Tampoco se como llegué ahí
(ahora no lo recuerdo): de pronto estaba fuera de El Paso City Hall antes de
que la reunión del Concejo hubiera terminado. Ya en la calle, me quité mi
chaleco rojo de interpretación y lo tiré a la banqueta. “¡Renunció!”, grité,
“¡y necesito un hospital ya!”. Sí, había tenido suficiente, por lo menos para
un día. Necesitaba retirarme un tiempo, estaba desesperada porque no podía más: mi
pie me estaba matando, no lo podía seguir negando, y mi corazón también. Todo era
demasiado crudo, demasiado aplastante como para soportarlo. Sabía que la
interpretación iba a ser difícil dado el material con el que trabajábamos a
diario, pero no pude prever, hasta ese momento, la agitación bárbara que un
pequeño acto de generosidad detonó en mis emociones estando físicamente adolorida
como estaba: darse cuenta de la humanidad de alguien, a pesar de las
discrepancias ideológicas, simplemente había hecho que me desmoronara a
pedazos. Por fortuna, Kayla estaba ahí: vio que yo era un gran desastre
lloriqueante, con un pie derecho como de elefante que se estaba poniendo morado
y, encima, no tenía zapato, y se ofreció en el acto para llevarme a un
hospital.
Después de ayudar a Kayla
con sus diligencias, que incluyeron comprar unas pantuflas para mi, me llevó a
un Centro de Salud en algún lugar de El Paso. Ahí perdí el conocimiento con una
inyección de lo que ahora sospecho era Vicodin. La doctora estaba impresionada
por el grado de la hinchazón y por la ausencia de rastros de un piquete e
incluso ordenó rayos x para descartar huesos rotos. Finalmente dijo que yo
había sido la desprevenida víctima de una reacción alérgica fuera de control
–hasta entonces creía que no tenía alergias, salvo, tal vez, a la alcachofa-
así que me recetó seis medicamentos diferentes: antiinflamatorios, antibióticos
y analgésicos, lo que significó más Vicodin (y al caño se fueron años de
esfuerzos sostenidos por no tomar ningún tipo de medicamento).
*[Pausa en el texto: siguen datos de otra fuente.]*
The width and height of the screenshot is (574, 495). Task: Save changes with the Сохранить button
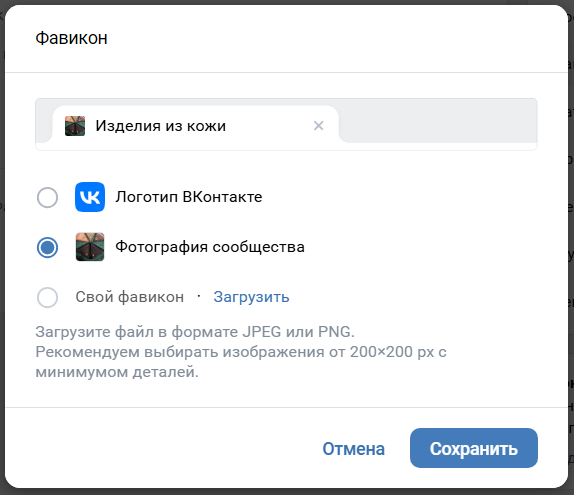tap(474, 448)
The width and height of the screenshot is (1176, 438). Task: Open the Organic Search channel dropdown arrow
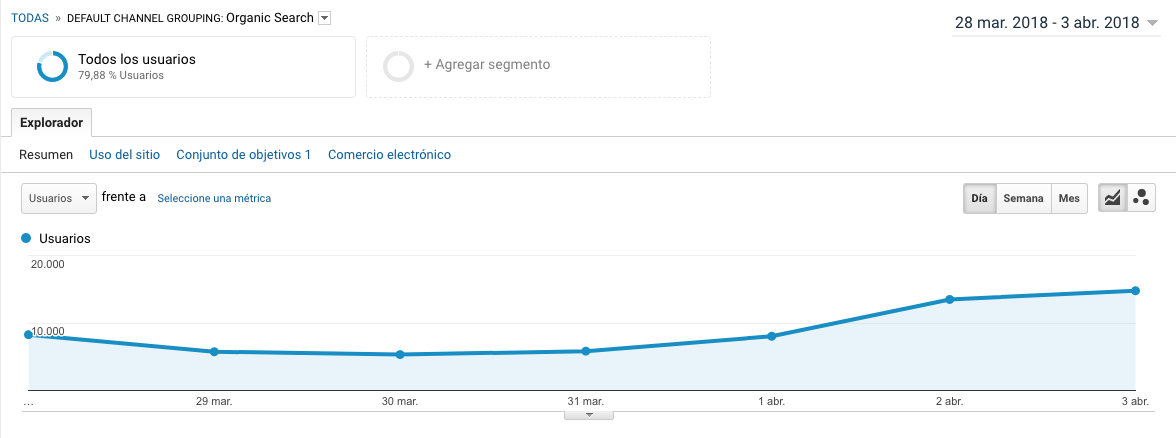(324, 18)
Kayla me llevó de regreso a la Academia Loretto: las hermanas estaban un poco
alarmadas por mi emergencia y consideraron que lo mejor era darme de cenar y
mandarme a la cama. Caí dormida, hasta el tope de drogas, y el dolor poco a
poco disminuyó. Tanto mi pie como mi corazón estaban regresando a su tamaño
cotidiano.
Al siguiente día me enteré
de que el Consejo de la Ciudad de El Paso había refrendado el Código de
Conducta: la resolución pasó con siete votos a favor y una abstención. El
dolor, el mío en particular, empezaba a valer la pena.